WHAT THE TASK ASKS - In all the records below, swap "Instruction" for "Goal" and give the lines back with nothing else changed.

RECORDS FOR THE EXERCISE -
# # # # #

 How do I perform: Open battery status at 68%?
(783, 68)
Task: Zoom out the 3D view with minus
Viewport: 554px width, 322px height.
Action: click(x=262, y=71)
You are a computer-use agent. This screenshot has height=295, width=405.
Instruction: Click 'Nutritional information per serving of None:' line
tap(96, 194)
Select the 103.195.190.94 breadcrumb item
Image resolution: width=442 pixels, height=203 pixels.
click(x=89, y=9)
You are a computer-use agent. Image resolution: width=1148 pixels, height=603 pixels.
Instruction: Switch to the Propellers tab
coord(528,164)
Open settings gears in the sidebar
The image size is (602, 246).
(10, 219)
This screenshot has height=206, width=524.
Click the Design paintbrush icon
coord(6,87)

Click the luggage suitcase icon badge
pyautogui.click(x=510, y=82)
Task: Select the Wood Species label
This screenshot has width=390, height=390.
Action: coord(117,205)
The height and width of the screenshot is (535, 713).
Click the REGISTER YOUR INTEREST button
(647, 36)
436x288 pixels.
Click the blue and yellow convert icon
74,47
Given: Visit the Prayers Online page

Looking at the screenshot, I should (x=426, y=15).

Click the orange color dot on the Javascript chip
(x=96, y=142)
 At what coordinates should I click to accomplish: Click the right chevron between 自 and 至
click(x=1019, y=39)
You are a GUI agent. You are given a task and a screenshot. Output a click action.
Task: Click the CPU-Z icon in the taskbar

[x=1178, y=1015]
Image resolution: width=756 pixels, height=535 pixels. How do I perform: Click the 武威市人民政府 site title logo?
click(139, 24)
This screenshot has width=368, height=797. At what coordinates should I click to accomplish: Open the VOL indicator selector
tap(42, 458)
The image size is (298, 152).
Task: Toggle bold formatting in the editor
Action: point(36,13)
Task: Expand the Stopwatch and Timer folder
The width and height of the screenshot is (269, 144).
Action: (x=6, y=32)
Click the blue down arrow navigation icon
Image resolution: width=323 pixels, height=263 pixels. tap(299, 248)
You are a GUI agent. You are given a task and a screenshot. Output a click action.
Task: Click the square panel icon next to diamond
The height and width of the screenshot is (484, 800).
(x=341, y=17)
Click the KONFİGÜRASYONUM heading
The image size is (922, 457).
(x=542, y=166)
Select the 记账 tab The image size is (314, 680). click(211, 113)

# # # # #

CORRECT RESPONSE -
 How do I perform: Open battery status at 68%?
(783, 68)
Task: Zoom out the 3D view with minus
Viewport: 554px width, 322px height.
Action: click(x=262, y=71)
You are a computer-use agent. This screenshot has height=295, width=405.
Goal: Click 'Nutritional information per serving of None:' line
tap(96, 194)
Select the 103.195.190.94 breadcrumb item
Image resolution: width=442 pixels, height=203 pixels.
click(x=89, y=9)
You are a computer-use agent. Image resolution: width=1148 pixels, height=603 pixels.
Goal: Switch to the Propellers tab
coord(528,164)
Open settings gears in the sidebar
The image size is (602, 246).
(10, 219)
This screenshot has height=206, width=524.
Click the Design paintbrush icon
coord(6,87)

Click the luggage suitcase icon badge
pyautogui.click(x=510, y=82)
Task: Select the Wood Species label
This screenshot has width=390, height=390.
Action: coord(117,205)
The height and width of the screenshot is (535, 713).
Click the REGISTER YOUR INTEREST button
(647, 36)
436x288 pixels.
Click the blue and yellow convert icon
74,47
Given: Visit the Prayers Online page

Looking at the screenshot, I should (x=426, y=15).

Click the orange color dot on the Javascript chip
(x=96, y=142)
 At what coordinates should I click to accomplish: Click the right chevron between 自 and 至
click(x=1019, y=39)
You are a GUI agent. You are given a task and a screenshot. Output a click action.
Task: Click the CPU-Z icon in the taskbar

[x=1178, y=1015]
Image resolution: width=756 pixels, height=535 pixels. How do I perform: Click the 武威市人民政府 site title logo?
click(139, 24)
This screenshot has width=368, height=797. At what coordinates should I click to accomplish: Open the VOL indicator selector
tap(42, 458)
The image size is (298, 152).
Task: Toggle bold formatting in the editor
Action: point(36,13)
Task: Expand the Stopwatch and Timer folder
The width and height of the screenshot is (269, 144).
Action: (x=6, y=32)
Click the blue down arrow navigation icon
Image resolution: width=323 pixels, height=263 pixels. tap(299, 248)
You are a GUI agent. You are given a task and a screenshot. Output a click action.
Task: Click the square panel icon next to diamond
The height and width of the screenshot is (484, 800).
(x=341, y=17)
Click the KONFİGÜRASYONUM heading
The image size is (922, 457).
(x=542, y=166)
Select the 记账 tab The image size is (314, 680). click(211, 113)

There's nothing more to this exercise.